In the rulemaking process, the SEC grappled with how to treat SPACs under the Investment Company Act. The SEC’s concern was largely that “the longer a SPAC” operates before merging with a target company, “the more likely investors will come to view the SPAC as a fund‐like investment.”
That premise is flawed, and as SEC commissioner Mark Uyeda explains, judging an entity’s investment company status by the length of time it has been operating is not the right test. In order to be an investment company, a securities issuer must be engaged “in the business of investing, reinvesting, or trading in securities.” While some SPACs might be using investor proceeds in that way, the fact that a SPAC hasn’t merged with a private company within a set period of time isn’t really relevant to that inquiry.
But the SEC nevertheless issued guidance suggesting that a SPAC that operates for a period of more than 12 or 18 months before completing a merger with a private company may be required to register as an investment company. That’s a problem for SPACs, which have often operated with deadlines of 18–24 months to complete their transactions.
The guidance, though, isn’t just a problem for SPACs. For example, a pharmaceutical company that raises money for research and development, manages that money with investments while building its business, and takes more than a year to bring a drug to market may be vulnerable under the SEC’s guidance. Such an arrangement isn’t uncommon for biotech companies. Indeed, pharmaceutical company Moderna, which went public in 2018, didn’t produce a market‐ready vaccine until 2020. The same goes for other ventures—like air taxi or mining companies—that require a large infusion of capital for product development, as well as any company that temporarily receives investment income while building a product.
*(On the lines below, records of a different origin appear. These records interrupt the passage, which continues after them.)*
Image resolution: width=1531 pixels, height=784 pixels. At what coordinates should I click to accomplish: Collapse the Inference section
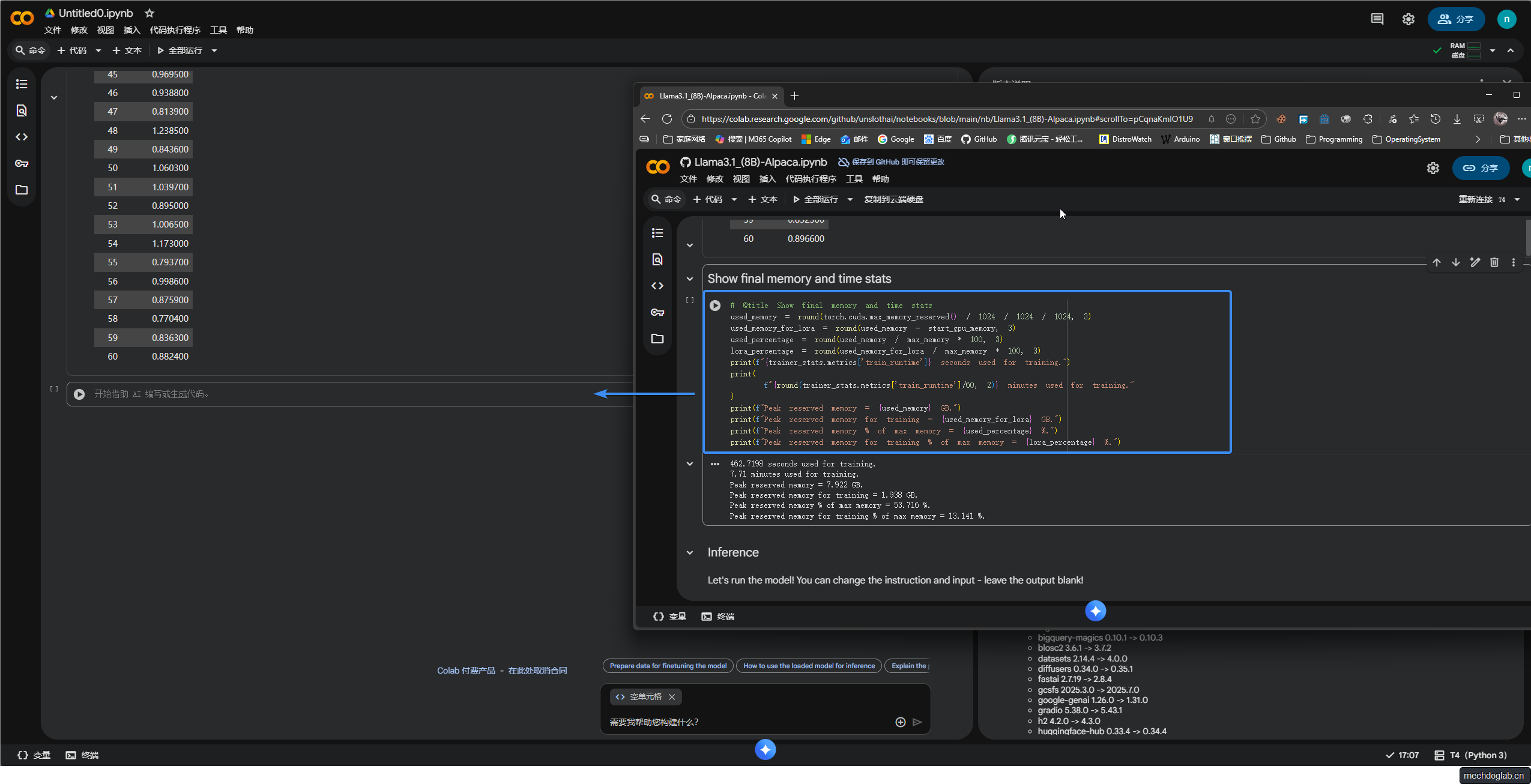690,552
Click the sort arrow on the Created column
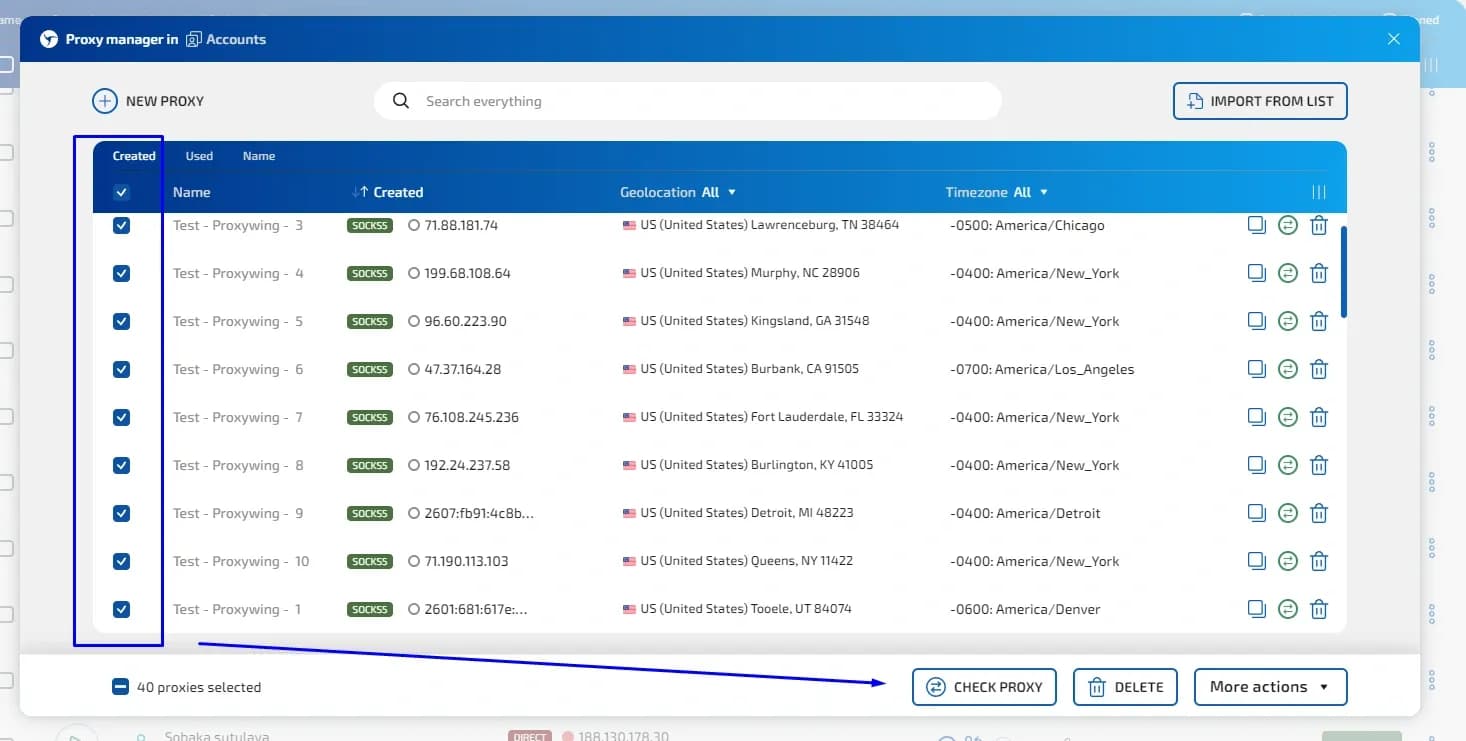The width and height of the screenshot is (1466, 741). pos(359,192)
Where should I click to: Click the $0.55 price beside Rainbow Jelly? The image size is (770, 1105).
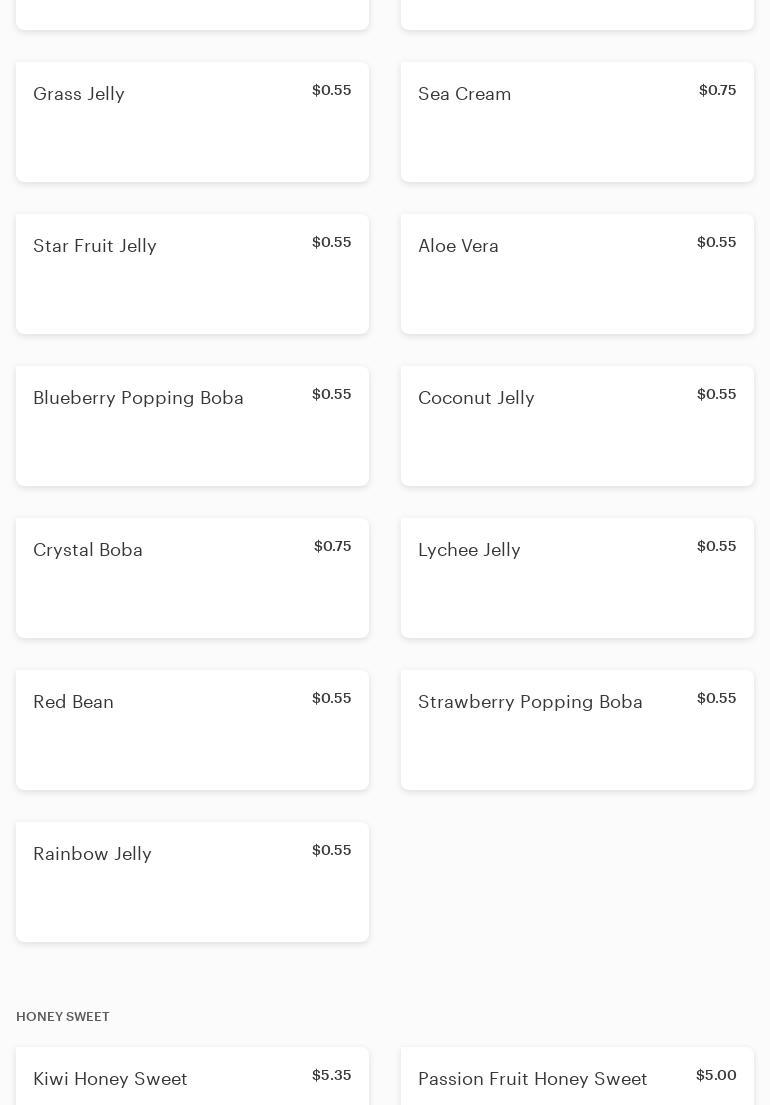point(331,851)
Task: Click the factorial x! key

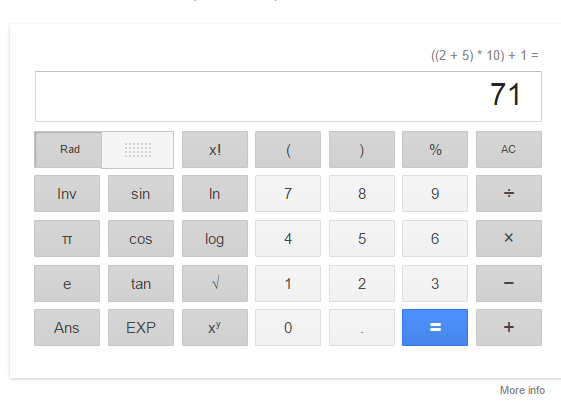Action: tap(215, 150)
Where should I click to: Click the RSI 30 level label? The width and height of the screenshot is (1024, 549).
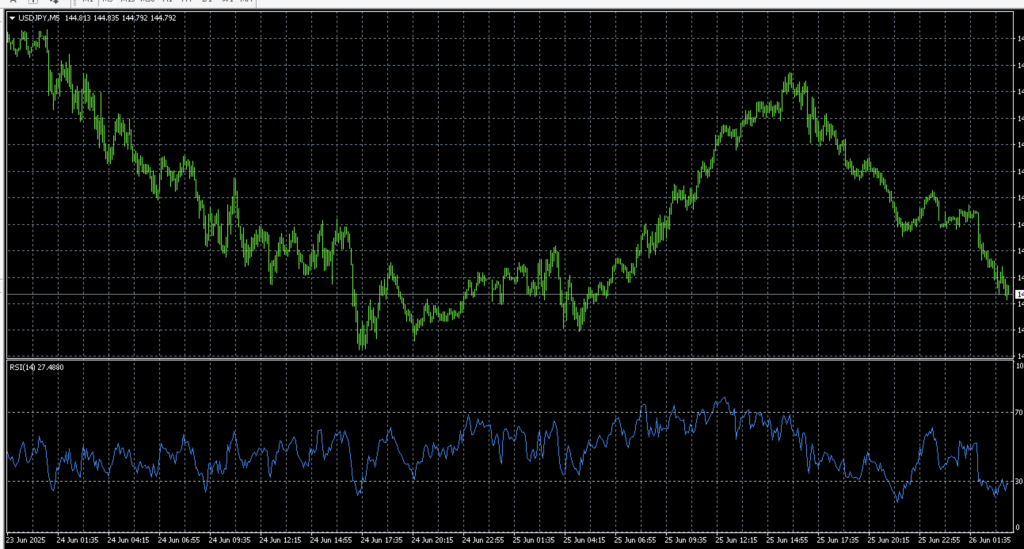1018,481
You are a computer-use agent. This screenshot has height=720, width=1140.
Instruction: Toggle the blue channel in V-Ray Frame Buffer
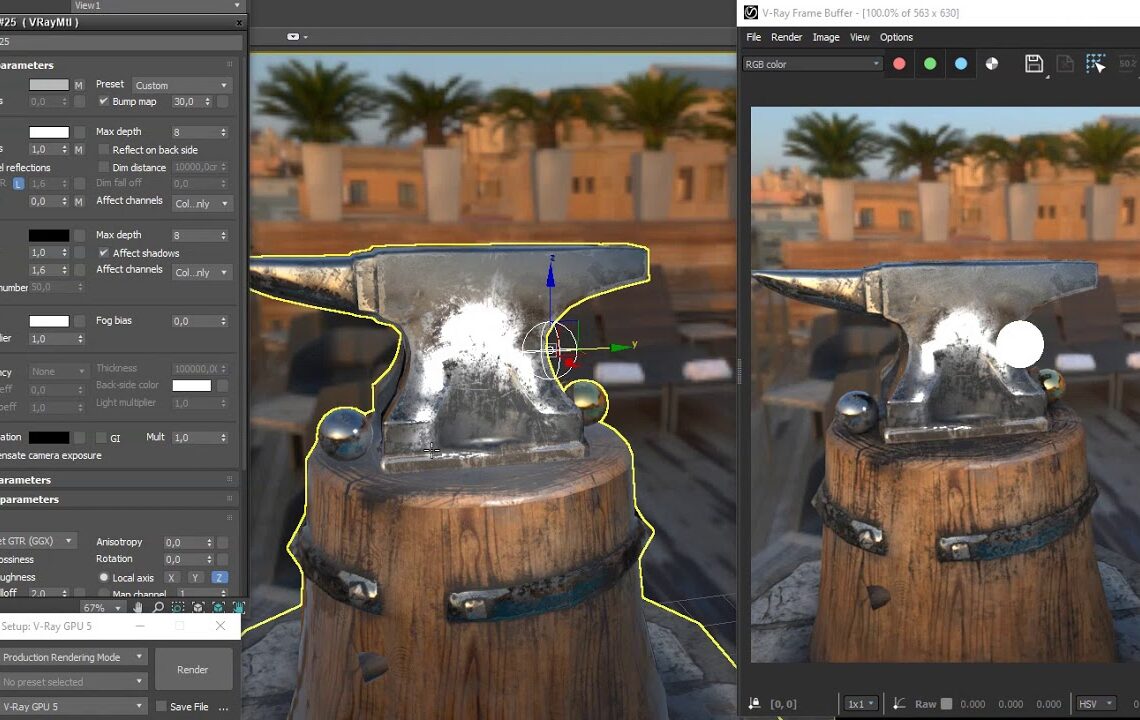959,63
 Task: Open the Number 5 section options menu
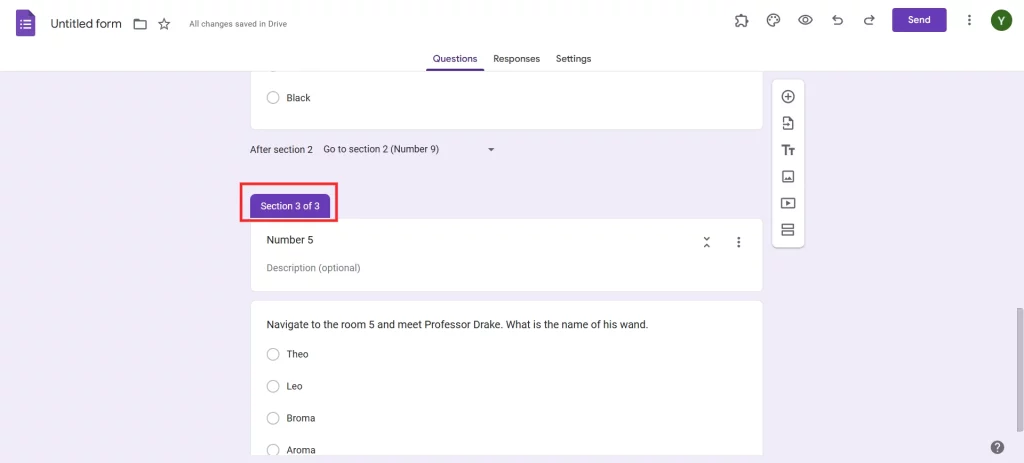point(739,242)
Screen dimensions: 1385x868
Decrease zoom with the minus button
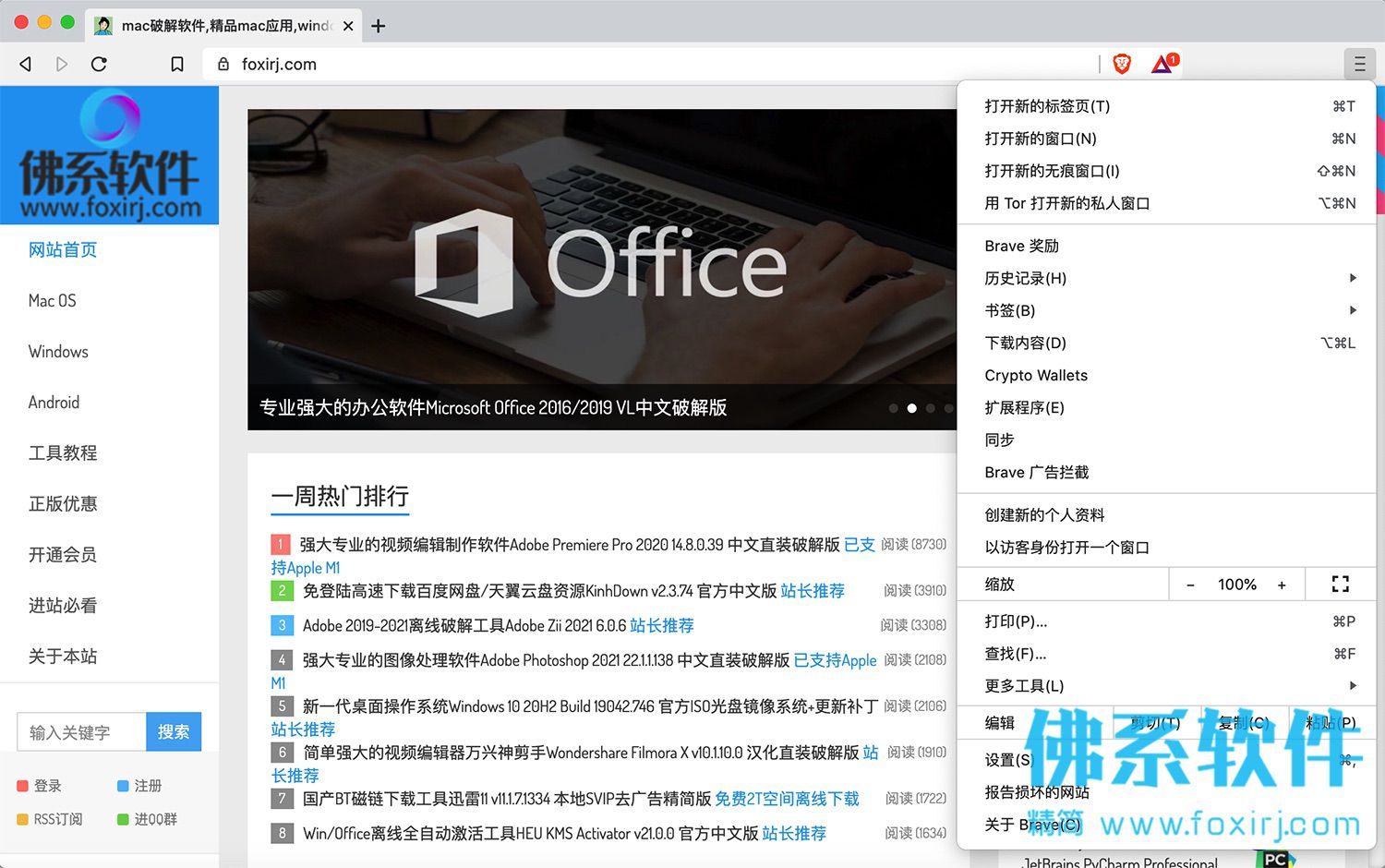(x=1190, y=585)
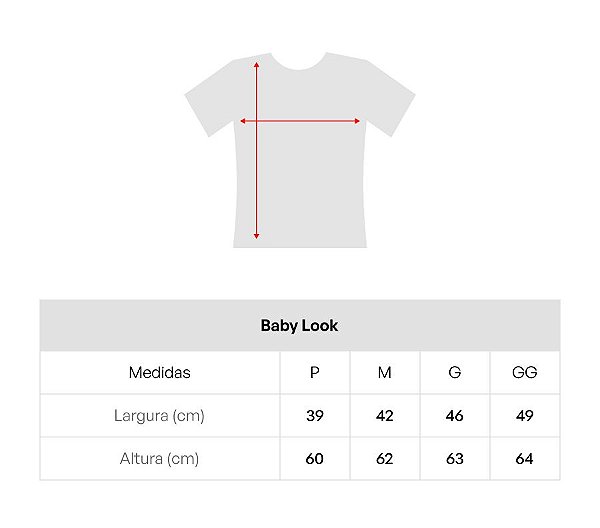Select the Medidas header cell

click(159, 373)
Such companies are not meant to fall within the bounds of the Investment Company Act. They aren’t mutual funds or the like, and those who invest in these companies aren’t looking to make gains based on the company’s investing skills. But the SEC’s guidance suggests that these companies, to be safe, may have to register as investment companies (or ensure that they take no more than a year to bring a product to market after raising money).
At best, investment company status is a distraction for a company; at worst, it’s a barrier to the company’s existence. Being a registered investment company is no small undertaking. Law and regulation specify the activities that an investment company can engage in, require initial and ongoing disclosures to investors, and contain requirements around how such companies are organized. Investment companies must abide by rules covering accounting methodologies, recordkeeping, and auditing, among other rules regarding the fiduciary duties that they owe to their investors.
Non‐financial companies should be focused—both financially and operationally—on their products, not on complying with SEC investment company regulations. The SEC should not be affecting the production of goods and services by subjecting these companies to arbitrary timelines. And economic growth should not be slowed because entrepreneurs fear treading in this new minefield.
While guidance, which isn’t subject to notice and comment rulemaking, shouldn’t have the force of law, the SEC confirmed the Division of Enforcement would consult this guidance when analyzing whether a company is required to register as an investment company. With that in mind, it’s easy to see how many companies—SPAC and non-SPAC—will treat the specified time periods as “ironclad deadlines.”
While the broader set of new rules for SPACs are likely to put the nail in the SPAC coffin, this guidance is an unwelcome continuation of the SEC’s quest to broaden its regulatory reach by placing a host of non‐financial companies at risk of regulation under the Investment Company Act.